- [PROBLEM SET]
• 1. Return the passage of the León Ferrari exhibition text from "León Ferrari is" up to and including "his earliest works.".
• 2. Using the León Ferrari exhibition text, mark each statement yes or no, and quote the words that decide it.
(a) The exhibition brings together fifty works that belong to the museum.
(b) Ferrari received the Golden Lion at the 2007 Venice Biennale.
(c) After the 1976 military coup, Ferrari and his family moved from Buenos Aires to Rio de Janeiro.
• 3. Write what comes next in the León Ferrari exhibition text below, starting after its final sentence.

Fifty works, belonging to the museum, emphasises the political aspect that characterised Ferrari’s production

About

The Pinacoteca de São Paulo, museum of the Secretaria de Cultura e Economia Criativa (Secretary of Culture and Creative Economy) of the state of São Paulo, presents, from 26th October, 2019 until 16th February, 2020, the exhibition León Ferrari: Nós não sabíamos [We Did Not Know], which brings together fifty works, belonging to the museum, by the Argentinian. Organized by the Núcleo de Curadoria e Pesquisa (Curation and Research Centre) of Pinacoteca, the show will take place in room C, adjacent to the room exhibiting Pinacoteca’s collection of 19th Century Brazilian art, and emphasises the political aspect that characterised Ferrari’s production, charged with scathing criticisms of art institutions, political systems and the contemporary morality of the 1960’s and 1970’s. This is the first time the museum has exhibited two complete series from its collection of works by the artist, who died in 2013.

León Ferrari is one of the most renowned Latin American artists worldwide. He was acclaimed at the 2007 Venice Biennale, receiving the Golden Lion that year in recognition of his work. In his artistic practice, he makes use of different languages, such as sculpture, drawing, calligraphy, collage, installation and video. This diverse set of practices, and the themes covered in his work, reveal both his identity as a researcher and activist, and his preoccupation with the aesthetic investigation of language, questioning the Western world and the power and uniformity that dictate the values of religion, art, justice and the state. Repetition, irony and the literal are also resources for his poetics, recognisable in his earliest works.

In the 1960’s, Ferrari’s drawings and sculptures were imbued with a questioning of the ethics of religion, and by the denunciation of Imperialism. In 1976, a military coup forced the artist and his family to leave Buenos Aires and to move to São Paulo, where they remained until the 1990’s. During his time in Brazil, Ferrari integrated himself in the local experimental circuit, becoming involved with processes of language revitalisation, through the production of heliographs, photocopies and mail art. Upon returning to Argentina, the artist continued to produce politically engaged works of art, questioning the disappearances that occurred during the Military Dictatorship.

For this exhibition, the Pinacoteca presents two series, which the artist donated to the museum, from a set of 33 works donated at the time of his exhibition Poéticas e políticas, 1954-2006, curated by Andrea Giunta, which took place at the institution in 2006. This process of donation continued into a second stage, in 2008 - when further works were added to the set – and was completed in 2014, through the artist’s granddaughter, Anna Ferrari, one year after his death. Valéria Piccoli, chief-curator at the Pinacoteca, comments: “The series exhibited here were never shown in their entirety. They all start from one mode of working, namely the artist’s intervention on the pages of vehicles of communication. Ferrari explores the narrative power of images, interfering in them as a means of potentializing the messages they convey”.

- [RECORD SET]
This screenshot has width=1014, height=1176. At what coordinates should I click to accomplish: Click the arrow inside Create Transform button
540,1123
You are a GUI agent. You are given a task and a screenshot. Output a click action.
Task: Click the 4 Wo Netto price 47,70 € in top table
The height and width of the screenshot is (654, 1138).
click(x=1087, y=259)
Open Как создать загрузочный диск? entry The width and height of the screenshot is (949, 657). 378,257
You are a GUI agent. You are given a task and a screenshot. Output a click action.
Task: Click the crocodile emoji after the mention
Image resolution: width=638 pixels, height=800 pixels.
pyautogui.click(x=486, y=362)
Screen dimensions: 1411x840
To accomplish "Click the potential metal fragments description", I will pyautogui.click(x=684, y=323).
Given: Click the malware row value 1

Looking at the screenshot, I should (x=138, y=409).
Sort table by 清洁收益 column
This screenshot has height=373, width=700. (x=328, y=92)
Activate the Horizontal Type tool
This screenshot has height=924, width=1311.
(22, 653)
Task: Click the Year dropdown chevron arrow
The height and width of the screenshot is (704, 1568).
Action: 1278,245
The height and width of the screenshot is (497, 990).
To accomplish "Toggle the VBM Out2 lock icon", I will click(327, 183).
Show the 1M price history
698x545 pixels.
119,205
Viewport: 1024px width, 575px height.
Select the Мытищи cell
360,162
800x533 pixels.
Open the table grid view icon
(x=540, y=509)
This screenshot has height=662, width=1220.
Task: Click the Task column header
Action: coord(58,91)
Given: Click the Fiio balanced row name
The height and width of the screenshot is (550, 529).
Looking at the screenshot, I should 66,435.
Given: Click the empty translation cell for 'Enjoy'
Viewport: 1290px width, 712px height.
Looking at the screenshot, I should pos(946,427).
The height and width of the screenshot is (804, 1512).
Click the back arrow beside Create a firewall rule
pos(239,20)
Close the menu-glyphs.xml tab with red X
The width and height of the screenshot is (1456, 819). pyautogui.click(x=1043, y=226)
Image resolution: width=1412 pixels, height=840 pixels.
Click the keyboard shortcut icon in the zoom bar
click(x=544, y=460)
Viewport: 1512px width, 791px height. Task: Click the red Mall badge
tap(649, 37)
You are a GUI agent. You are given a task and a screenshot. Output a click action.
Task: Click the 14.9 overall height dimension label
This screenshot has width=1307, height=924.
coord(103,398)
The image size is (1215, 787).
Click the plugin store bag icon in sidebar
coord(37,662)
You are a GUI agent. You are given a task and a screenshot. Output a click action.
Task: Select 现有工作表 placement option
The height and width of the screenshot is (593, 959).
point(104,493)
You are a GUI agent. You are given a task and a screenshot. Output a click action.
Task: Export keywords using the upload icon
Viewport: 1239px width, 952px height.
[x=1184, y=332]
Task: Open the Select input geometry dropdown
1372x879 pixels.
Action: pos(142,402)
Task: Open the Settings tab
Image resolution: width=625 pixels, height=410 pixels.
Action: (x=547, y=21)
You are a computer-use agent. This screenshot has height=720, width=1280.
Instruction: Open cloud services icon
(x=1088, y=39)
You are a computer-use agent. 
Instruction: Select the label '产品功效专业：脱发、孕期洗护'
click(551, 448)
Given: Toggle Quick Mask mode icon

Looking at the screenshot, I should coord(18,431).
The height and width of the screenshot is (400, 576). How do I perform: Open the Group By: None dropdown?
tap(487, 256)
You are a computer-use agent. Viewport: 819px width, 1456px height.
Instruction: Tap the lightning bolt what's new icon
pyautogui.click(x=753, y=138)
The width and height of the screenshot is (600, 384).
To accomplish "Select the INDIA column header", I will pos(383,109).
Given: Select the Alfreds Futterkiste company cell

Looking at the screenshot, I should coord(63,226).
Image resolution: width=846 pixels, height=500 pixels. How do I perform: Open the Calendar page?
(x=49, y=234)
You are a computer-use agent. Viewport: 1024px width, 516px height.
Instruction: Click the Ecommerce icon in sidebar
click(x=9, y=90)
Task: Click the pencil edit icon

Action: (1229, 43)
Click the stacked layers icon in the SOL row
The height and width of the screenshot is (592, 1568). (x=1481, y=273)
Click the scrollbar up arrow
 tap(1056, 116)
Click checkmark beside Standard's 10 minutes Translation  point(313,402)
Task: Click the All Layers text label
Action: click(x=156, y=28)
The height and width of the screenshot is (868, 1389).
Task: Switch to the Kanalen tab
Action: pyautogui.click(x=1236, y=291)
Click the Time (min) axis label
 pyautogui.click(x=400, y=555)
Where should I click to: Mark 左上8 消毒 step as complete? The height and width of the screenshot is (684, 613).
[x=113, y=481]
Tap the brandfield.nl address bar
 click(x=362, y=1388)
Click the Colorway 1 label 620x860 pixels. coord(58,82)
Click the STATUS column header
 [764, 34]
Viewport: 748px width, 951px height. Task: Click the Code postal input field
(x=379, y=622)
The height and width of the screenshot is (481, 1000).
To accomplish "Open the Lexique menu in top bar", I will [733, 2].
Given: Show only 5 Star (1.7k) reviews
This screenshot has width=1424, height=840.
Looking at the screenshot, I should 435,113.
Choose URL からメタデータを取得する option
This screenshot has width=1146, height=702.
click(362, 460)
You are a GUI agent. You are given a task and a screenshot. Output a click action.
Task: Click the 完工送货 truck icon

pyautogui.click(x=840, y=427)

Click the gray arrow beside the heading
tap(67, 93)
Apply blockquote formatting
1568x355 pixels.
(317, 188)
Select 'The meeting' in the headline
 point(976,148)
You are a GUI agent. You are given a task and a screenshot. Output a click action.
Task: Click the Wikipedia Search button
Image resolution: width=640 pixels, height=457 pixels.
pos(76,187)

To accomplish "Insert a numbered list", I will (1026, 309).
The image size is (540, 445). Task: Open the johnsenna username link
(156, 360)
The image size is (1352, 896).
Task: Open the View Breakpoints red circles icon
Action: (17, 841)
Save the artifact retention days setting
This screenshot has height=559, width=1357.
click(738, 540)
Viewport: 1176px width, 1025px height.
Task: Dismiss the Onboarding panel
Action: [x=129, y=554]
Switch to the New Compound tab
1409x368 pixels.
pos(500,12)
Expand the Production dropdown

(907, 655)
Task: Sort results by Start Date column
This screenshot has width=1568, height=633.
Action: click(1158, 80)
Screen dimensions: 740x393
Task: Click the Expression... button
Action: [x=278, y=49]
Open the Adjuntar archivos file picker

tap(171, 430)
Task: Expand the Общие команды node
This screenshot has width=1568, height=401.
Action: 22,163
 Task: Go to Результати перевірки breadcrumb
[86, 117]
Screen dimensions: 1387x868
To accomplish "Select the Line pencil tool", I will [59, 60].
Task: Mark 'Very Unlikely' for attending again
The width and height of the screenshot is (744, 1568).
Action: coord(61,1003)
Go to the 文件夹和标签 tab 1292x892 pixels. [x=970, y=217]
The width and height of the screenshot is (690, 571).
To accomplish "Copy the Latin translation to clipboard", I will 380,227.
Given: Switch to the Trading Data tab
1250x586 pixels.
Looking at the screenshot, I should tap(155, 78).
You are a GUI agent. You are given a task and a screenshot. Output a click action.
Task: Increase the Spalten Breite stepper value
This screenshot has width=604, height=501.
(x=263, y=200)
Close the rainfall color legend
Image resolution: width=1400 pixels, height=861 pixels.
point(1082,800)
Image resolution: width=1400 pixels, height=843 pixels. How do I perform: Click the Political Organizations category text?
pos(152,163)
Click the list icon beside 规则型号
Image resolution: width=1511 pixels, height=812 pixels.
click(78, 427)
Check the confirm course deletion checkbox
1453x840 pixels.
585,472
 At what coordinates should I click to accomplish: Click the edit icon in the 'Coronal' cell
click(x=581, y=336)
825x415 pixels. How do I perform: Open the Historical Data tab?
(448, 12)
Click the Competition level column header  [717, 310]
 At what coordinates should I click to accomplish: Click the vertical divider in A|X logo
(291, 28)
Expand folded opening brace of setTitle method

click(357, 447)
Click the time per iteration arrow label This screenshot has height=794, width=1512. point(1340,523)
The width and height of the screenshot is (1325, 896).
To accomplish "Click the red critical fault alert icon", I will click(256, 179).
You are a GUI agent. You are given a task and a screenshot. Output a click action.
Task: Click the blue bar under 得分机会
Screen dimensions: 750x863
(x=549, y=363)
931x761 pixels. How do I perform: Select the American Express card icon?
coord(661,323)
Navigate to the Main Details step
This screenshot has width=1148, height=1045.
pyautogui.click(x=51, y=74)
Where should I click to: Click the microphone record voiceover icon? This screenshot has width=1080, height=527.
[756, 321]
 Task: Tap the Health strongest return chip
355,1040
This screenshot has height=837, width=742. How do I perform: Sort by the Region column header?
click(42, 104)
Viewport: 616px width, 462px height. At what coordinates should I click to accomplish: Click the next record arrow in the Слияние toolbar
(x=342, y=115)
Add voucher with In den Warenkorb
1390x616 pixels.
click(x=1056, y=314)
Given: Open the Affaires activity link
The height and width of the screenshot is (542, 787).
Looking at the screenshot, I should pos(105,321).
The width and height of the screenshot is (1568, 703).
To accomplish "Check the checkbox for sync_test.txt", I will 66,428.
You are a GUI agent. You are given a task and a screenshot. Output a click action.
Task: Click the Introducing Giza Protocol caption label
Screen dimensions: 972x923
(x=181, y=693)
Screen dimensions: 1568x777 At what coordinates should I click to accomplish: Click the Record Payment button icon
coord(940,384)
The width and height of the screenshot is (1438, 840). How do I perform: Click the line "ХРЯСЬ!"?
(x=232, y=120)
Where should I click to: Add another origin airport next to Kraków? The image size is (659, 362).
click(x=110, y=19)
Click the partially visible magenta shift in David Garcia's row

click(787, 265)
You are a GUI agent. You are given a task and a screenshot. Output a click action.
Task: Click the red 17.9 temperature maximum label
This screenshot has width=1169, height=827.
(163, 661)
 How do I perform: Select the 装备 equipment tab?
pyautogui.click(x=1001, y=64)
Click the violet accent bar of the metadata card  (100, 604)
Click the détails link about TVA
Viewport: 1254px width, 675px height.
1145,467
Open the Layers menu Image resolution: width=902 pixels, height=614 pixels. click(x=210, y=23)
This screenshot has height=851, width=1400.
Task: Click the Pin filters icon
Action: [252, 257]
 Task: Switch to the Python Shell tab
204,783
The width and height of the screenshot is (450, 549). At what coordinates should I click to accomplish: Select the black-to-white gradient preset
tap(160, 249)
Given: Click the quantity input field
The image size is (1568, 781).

- [ANSWER SET]
• 1.
León Ferrari is one of the most renowned Latin American artists worldwide. He was acclaimed at the 2007 Venice Biennale, receiving the Golden Lion that year in recognition of his work. In his artistic practice, he makes use of different languages, such as sculpture, drawing, calligraphy, collage, installation and video. This diverse set of practices, and the themes covered in his work, reveal both his identity as a researcher and activist, and his preoccupation with the aesthetic investigation of language, questioning the Western world and the power and uniformity that dictate the values of religion, art, justice and the state. Repetition, irony and the literal are also resources for his poetics, recognisable in his earliest works.

• 2.
(a) Yes: "brings together fifty works, belonging to the museum, by the Argentinian"
(b) Yes: "He was acclaimed at the 2007 Venice Biennale, receiving the Golden Lion that year in recognition of his work"
(c) No: "forced the artist and his family to leave Buenos Aires and to move to São Paulo"

• 3.
The first series, Nosotros no sabíamos [We Did Not Know], 2007, is part of a set of works started in 1976, when the artist began to cut from journalistic articles denouncing the appearances, in various areas in Buenos Aires and along the cost of Rio de La Plata, of the bodies of those who disappeared after the Argentinian military coup. In these works, the cut-outs were put back together, in the form of a book. The title of the series, which gives this exhibition its name, comes from the “we did not know” attitude, the defence used by a part of the population during that era to justify their indifference to the terrorism practiced by the State between 1976 and 1983.

The series Nunca Más (Never Again) 2006 refers to editions of a publication of the same name, published in the newspaper Página 12 (Buenos Aires, Argentina), between 1995 and 1996. The result of the artist’s work was the production of the covers of these editions. Attached to the editions was a report prepared in 1984 by the Comisión Nacional sobre la Desaparición de las Personas – CONADEP, which contained lists of the names of those who disappeared during the country’s period of dictatorship. The cited publications, which gave rise to the work, were published between 1995 and 1996, and were reprinted by the same newspaper, Página 12, with new works, in 2006. The date used by the Pinacoteca refers to the date in which the most recent media was printed.

Also part of the exhibition is the work Primera carta al Papa, 2007, and L’Osservatore Romano, 2007, 43 digital prints on paper, which refer to an official newspaper of the same name, made by the Vatican, whose first issue dates back to 1861, and whose goal is to counter slander against the Pontificate, as well as to reinstate the principles of, amongst others, the Catholic Church and justice, ideas often laden with political bias. An avowed critic of the Catholic Church, and especially of the Argentinian Catholic Church, Ferrari selected editions between the years 2000 and 2001, making connections between the publication’s headlines and diverse images and illustrations relating to the history of the Catholic religion, reproducing, above all, images of sinners and punishments, erotic images, and even contemporary images relating to Nazism and the Argentine dictatorship.

ABOUT LEÓN FERRARI

León Ferrari was born in 1920 in Buenos Aires, Argentina, and died in the same city in 2013. Recent solo shows include: Prosa política de León Ferrari, Museo Municipal de Bellas Artes Juan B. Castagnino (MJBC), Rosario, Argentina (2019); León Ferrari. Palabras ajenas, Museo Jumex, Mexico City, Mexico (2018); The Words of Others: León Ferrari and Rhetoric in Times of War, Pérez Art Museum (PAMM), Miami (2018); Roy and Edna Disney/CalArts Theater (REDCAT) and Los Angeles, United States (2017).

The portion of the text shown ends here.